シャンプーボトルを持って背中の方へと回り、膝を着いて長い髪の毛に触れる。
「美容室の人ほど上手くはないからあまり期待しないでよ」
自身の髪を洗うのですら割と適当過ぎて以前、唯菜から注意を受けたことを思い出したヒカリはその時に学んだ方法を香織の髪で実践する。
(確か、シャンプーをなるべく広がるよう頭皮に馴染ませるんだっけ)
言われた内容を頭の中で振り返る。
実際、唯菜に洗ってもらった時の感触を脳裏に過ぎらせながら再現を試みる。
「ヒカリも洗うの上手だね」
「人にしてもらったことを再現するのは得意なのかも」
肌で感じたこと、身体で感じたことは特に頭の中に染み付きやすく、それを直ぐ実践に起こせる能力がヒカリには備わっている。
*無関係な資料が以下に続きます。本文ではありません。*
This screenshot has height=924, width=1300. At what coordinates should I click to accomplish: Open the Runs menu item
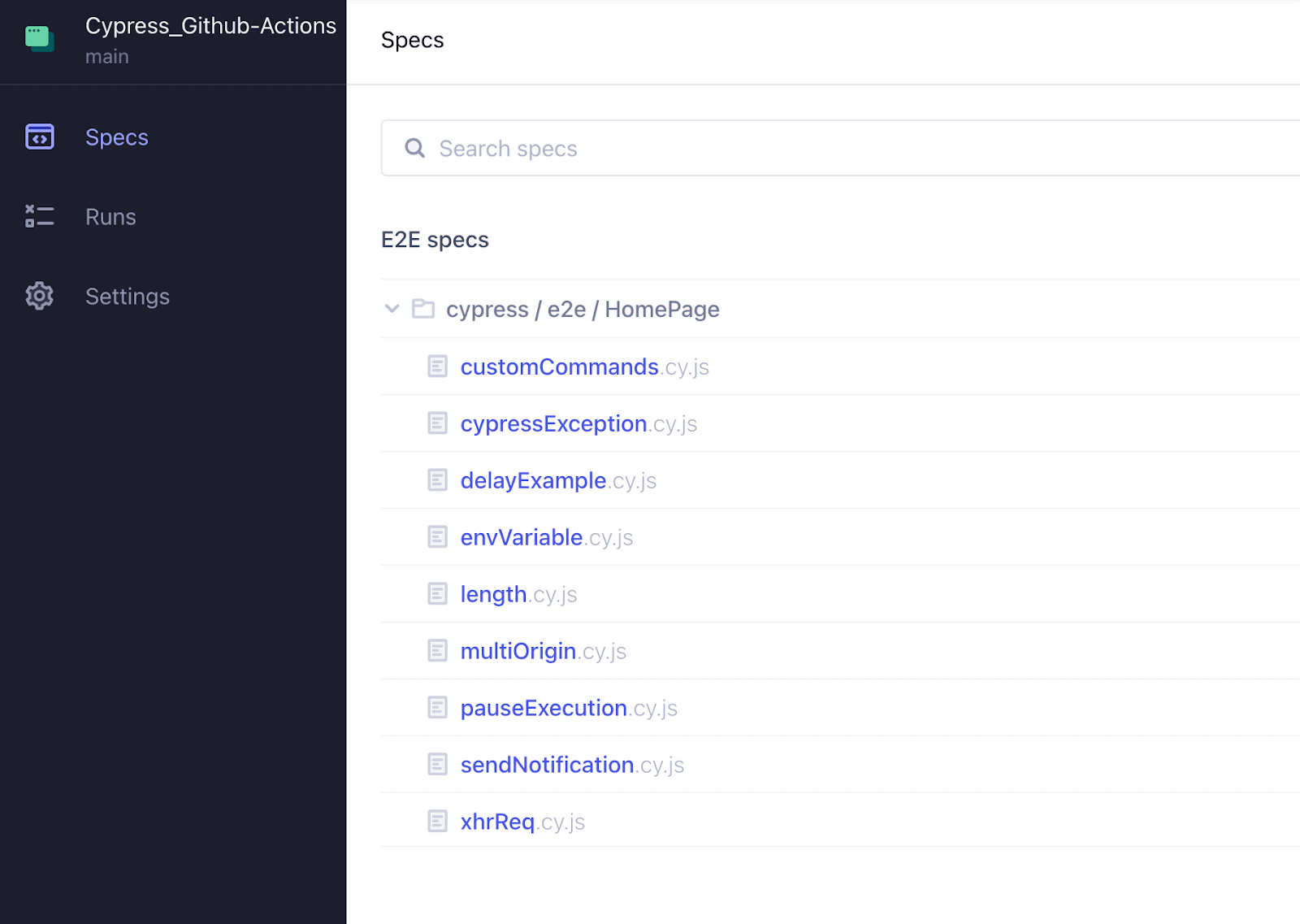[x=110, y=217]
(いや、ヒカリというよりもお兄ぃが持っている能力なんだよね。これ)
自己肯定感の低さから陽一は自分を普通だと思い込んでいる。しかし、それはあくまでも優秀な妹を持って幼少期から比べられていたが故の劣等感であり、周囲の普通と陽一が考える普通の基準はかなり異なる。
香織自身、幼少期の頃から兄をずっと見てきているがこと吸収力という点においては人並み以上の素質を備えていると思っていた。
教えられたこと、見聞きしたことを直ぐに実践に起こし、自分の力へと変える。
何かを始めるスタートが遅くとも、教授されたことの吞み込みがかなり早いが故に直ぐに追い付いてしまう。
それはある意味で非凡な才であると香織は自負していた。
そして、当の本人はそれが才能であることに気付いていない。
その吞み込みの早さが自分の持つ最大の武器であることを認めない。
(自分に厳しいのか。自己分析が足りてないだけなのかよく分からないけど)
その事実を今更ながら実感した香織はゆっくりと口を開き、さっきの話の続きをする。